───── 参考文章 ─────
TWRのツーリングカーというと1986年の全日本ツーリングカー選手権(JTC)のインターTECに参戦し、ポールポジションをさらったジャガーXJSが日本人的にはよく知られるところだろう。
だが実はその頃、TWRはすでにジャガーとは別のマシンでヨーロッパやイギリスのツーリングカー選手権で活躍していた。それが『ローバー・ビテス』だ。
『ビテス』はローバーSD1シリーズのなかでも3.5リッターV8エンジンを積む上位モデルで、搭載したV8エンジンはOHVという旧式なシステムを採用していたものの、インジェクション仕様で比較的サイズがコンパクトなユニットだった。それにTWRが目をつけて、ツーリングカーレース戦線に送り込んだのだった。
TWRが仕上げた『ビテス』は1986年のヨーロッパツーリングカー選手権(ETC)において、トム・ウォーキンショー自身とウィン・パーシーのコンビによるドライブで14戦5勝をマーク。タイトルにこそ届かなかったものの、同年チャンピオンになったBMWと同等の速さを見せていた。
そんな活躍の最中、1986年の富士スピードウェイを舞台にしたツーリングカーの国際戦、インターTECにおいて『ビテス』を持ち込んだのがスンダイ・スピリットチームだった。
─────
作業一覧:
• a. 参考文章によると、1986年のヨーロッパツーリングカー選手権で『ビテス』は何戦何勝を記録したか。
• b. 参考文章の要点を2文でまとめよ。
• c. 参考文章において、TWRが『ビテス』をツーリングカーレースに送り込んだ理由となったエンジンの特徴を、1〜2文で説明せよ。
この後に続く項目は、参考文章の内容とは関係しない。
───── 抽出データ ─────
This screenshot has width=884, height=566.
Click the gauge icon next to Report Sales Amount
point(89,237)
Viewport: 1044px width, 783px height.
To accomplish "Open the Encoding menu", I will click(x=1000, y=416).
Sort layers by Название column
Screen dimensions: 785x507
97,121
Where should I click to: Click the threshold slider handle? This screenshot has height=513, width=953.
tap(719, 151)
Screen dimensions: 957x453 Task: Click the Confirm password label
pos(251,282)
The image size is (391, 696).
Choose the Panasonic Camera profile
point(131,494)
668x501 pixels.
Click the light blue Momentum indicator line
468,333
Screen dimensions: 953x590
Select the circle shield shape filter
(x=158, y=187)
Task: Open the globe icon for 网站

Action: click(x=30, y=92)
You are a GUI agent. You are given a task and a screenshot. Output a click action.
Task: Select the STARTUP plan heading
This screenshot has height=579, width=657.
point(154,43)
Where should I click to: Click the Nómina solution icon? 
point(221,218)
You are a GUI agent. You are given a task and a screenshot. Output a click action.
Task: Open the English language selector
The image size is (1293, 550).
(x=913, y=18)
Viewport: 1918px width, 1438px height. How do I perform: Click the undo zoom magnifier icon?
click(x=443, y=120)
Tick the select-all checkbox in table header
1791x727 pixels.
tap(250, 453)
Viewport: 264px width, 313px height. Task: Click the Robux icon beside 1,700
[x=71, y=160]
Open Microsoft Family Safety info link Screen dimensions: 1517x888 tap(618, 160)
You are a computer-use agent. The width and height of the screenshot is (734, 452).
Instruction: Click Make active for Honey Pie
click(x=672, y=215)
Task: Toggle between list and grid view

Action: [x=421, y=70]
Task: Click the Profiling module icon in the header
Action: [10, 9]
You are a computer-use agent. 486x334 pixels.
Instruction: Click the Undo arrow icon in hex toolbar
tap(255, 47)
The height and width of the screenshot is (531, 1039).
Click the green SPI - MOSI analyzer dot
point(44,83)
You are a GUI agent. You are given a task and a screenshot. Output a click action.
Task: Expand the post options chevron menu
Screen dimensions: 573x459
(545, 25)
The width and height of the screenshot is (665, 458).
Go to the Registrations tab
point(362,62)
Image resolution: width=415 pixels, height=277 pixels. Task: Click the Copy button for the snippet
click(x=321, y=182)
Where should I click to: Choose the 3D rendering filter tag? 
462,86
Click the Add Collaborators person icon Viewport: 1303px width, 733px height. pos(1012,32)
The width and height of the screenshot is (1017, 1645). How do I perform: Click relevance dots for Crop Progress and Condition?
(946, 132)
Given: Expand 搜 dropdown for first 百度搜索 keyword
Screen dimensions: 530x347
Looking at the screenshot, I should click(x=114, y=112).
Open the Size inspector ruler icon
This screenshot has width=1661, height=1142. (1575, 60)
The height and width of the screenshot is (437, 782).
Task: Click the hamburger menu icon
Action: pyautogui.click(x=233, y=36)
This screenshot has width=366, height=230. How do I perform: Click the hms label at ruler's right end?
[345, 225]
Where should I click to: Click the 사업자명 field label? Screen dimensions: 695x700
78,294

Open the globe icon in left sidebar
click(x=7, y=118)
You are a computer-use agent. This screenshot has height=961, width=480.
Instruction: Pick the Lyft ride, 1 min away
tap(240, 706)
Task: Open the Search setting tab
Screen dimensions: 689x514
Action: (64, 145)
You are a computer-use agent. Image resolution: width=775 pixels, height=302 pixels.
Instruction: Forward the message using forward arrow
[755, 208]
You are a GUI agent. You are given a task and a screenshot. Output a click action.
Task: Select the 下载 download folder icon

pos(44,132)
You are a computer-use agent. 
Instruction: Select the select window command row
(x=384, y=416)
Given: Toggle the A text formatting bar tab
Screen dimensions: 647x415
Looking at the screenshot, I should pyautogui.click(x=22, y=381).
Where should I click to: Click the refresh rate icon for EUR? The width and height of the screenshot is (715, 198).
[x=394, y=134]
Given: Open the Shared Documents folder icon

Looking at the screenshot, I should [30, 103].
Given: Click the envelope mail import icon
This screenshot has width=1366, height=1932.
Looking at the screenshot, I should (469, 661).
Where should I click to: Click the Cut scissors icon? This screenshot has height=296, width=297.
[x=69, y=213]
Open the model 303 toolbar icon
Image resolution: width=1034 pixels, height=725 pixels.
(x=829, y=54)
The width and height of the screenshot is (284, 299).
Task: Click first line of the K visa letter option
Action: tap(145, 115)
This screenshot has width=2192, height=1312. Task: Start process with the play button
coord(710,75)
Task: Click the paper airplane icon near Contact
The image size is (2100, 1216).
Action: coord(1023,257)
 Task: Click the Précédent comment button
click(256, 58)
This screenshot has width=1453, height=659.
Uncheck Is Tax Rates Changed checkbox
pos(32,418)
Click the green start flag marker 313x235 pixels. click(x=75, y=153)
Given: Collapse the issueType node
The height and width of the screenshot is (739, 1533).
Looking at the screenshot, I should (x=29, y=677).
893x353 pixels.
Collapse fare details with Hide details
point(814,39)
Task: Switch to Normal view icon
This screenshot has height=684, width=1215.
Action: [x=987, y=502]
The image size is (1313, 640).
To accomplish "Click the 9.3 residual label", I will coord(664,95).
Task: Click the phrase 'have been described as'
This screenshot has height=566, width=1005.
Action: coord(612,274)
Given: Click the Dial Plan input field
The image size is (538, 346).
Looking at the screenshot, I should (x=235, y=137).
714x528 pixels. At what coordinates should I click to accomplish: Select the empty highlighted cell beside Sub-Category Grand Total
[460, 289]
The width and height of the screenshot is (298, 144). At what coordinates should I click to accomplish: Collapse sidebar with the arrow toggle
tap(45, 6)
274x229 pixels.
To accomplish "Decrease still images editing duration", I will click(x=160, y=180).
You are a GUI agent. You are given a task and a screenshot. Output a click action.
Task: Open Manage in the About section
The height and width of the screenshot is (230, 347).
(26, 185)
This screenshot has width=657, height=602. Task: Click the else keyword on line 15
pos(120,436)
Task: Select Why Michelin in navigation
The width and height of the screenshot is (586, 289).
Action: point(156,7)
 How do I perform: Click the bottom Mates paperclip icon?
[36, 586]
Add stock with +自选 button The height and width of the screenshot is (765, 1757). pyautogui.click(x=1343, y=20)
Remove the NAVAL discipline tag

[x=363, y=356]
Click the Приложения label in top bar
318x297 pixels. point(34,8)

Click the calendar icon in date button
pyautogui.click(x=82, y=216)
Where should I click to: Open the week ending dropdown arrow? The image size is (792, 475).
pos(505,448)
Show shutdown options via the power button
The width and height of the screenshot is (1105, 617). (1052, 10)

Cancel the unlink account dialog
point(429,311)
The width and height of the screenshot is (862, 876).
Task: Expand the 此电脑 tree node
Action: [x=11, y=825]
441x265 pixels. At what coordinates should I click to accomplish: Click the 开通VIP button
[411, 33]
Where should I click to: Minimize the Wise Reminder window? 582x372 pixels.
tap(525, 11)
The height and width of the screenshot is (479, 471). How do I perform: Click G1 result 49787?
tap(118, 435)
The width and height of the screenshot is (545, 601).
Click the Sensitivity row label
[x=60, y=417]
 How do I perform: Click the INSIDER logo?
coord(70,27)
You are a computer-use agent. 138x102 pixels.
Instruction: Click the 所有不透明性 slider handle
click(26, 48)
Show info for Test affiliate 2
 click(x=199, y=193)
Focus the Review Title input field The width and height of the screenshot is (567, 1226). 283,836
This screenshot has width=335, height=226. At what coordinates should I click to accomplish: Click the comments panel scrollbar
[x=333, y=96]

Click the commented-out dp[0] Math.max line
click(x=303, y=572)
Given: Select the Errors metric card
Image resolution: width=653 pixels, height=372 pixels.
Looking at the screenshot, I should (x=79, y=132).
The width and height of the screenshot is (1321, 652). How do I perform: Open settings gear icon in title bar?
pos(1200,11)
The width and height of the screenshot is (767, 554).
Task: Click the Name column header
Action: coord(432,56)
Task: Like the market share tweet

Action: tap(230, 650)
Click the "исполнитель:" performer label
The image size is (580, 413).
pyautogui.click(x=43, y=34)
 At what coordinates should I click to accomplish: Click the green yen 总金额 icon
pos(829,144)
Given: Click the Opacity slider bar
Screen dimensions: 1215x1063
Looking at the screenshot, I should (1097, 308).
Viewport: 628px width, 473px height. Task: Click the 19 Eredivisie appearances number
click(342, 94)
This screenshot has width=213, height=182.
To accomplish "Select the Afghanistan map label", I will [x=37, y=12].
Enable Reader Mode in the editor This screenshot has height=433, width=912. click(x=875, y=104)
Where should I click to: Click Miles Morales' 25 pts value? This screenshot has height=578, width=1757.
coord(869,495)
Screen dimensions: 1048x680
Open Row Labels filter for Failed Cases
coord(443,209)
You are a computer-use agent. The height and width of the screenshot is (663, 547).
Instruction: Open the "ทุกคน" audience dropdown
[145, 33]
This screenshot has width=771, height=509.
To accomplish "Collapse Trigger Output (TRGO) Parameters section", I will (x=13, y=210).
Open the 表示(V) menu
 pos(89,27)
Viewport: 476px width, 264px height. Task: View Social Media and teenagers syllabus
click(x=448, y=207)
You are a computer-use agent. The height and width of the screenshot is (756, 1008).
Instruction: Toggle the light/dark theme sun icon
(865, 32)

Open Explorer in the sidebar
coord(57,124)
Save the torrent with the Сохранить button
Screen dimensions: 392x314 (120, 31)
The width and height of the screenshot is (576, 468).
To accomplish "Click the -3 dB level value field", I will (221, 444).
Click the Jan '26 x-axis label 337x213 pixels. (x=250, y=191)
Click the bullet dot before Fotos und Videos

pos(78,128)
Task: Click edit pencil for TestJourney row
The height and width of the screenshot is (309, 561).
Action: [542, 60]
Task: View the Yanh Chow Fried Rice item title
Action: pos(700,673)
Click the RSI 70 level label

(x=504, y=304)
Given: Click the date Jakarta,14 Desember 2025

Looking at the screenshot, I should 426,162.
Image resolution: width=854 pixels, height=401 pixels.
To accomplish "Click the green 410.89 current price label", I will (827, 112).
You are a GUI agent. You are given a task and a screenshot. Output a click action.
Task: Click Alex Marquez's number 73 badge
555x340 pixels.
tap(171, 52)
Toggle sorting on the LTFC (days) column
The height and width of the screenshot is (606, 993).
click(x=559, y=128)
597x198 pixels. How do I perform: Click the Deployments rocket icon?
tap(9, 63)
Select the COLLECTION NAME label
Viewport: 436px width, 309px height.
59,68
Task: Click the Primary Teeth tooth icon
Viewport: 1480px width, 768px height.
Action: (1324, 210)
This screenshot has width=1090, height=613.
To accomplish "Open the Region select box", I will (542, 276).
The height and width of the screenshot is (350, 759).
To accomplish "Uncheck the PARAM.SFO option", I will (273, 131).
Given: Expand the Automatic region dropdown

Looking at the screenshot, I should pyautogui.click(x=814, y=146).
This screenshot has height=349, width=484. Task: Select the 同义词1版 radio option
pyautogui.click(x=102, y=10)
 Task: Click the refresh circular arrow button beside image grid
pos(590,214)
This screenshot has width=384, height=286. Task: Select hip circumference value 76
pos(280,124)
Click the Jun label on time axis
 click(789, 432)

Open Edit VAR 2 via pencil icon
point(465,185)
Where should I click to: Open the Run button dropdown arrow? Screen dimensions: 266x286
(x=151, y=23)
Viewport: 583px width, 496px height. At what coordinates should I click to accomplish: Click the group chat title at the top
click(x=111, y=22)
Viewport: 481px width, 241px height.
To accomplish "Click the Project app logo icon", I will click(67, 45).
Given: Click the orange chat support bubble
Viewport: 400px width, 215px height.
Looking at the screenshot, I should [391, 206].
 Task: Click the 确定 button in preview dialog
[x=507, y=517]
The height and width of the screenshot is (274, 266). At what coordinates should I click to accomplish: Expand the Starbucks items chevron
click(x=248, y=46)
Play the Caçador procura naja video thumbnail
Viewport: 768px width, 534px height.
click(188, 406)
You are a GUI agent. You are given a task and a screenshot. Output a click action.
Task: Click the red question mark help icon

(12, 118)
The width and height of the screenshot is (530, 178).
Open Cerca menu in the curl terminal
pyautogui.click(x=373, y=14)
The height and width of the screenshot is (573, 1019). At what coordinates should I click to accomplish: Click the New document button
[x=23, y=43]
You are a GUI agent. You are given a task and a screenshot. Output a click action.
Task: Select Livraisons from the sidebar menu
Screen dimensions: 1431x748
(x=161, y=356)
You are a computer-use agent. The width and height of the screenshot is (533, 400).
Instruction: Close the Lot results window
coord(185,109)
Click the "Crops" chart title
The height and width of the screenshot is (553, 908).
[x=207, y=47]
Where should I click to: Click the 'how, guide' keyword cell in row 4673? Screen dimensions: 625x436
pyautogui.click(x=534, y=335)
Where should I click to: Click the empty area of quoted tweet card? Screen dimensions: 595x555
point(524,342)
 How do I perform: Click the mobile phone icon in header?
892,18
─────
演習解答:
• a. 14戦5勝。

• b. TWRは、ローバーSD1シリーズのなかでも3.5リッターV8エンジンを積む上位モデル『ローバー・ビテス』でヨーロッパやイギリスのツーリングカー選手権に参戦し、活躍していた。1986年のヨーロッパツーリングカー選手権ではトム・ウォーキンショーとウィン・パーシーのコンビで14戦5勝を挙げ、タイトルには届かなかったが、同年チャンピオンのBMWと同等の速さを見せた。

• c. 『ビテス』の3.5リッターV8エンジンはOHVという旧式なシステムを採用していたが、インジェクション仕様で比較的コンパクトなユニットだった。TWRはこの点に目をつけ、『ビテス』をツーリングカーレースに投入した。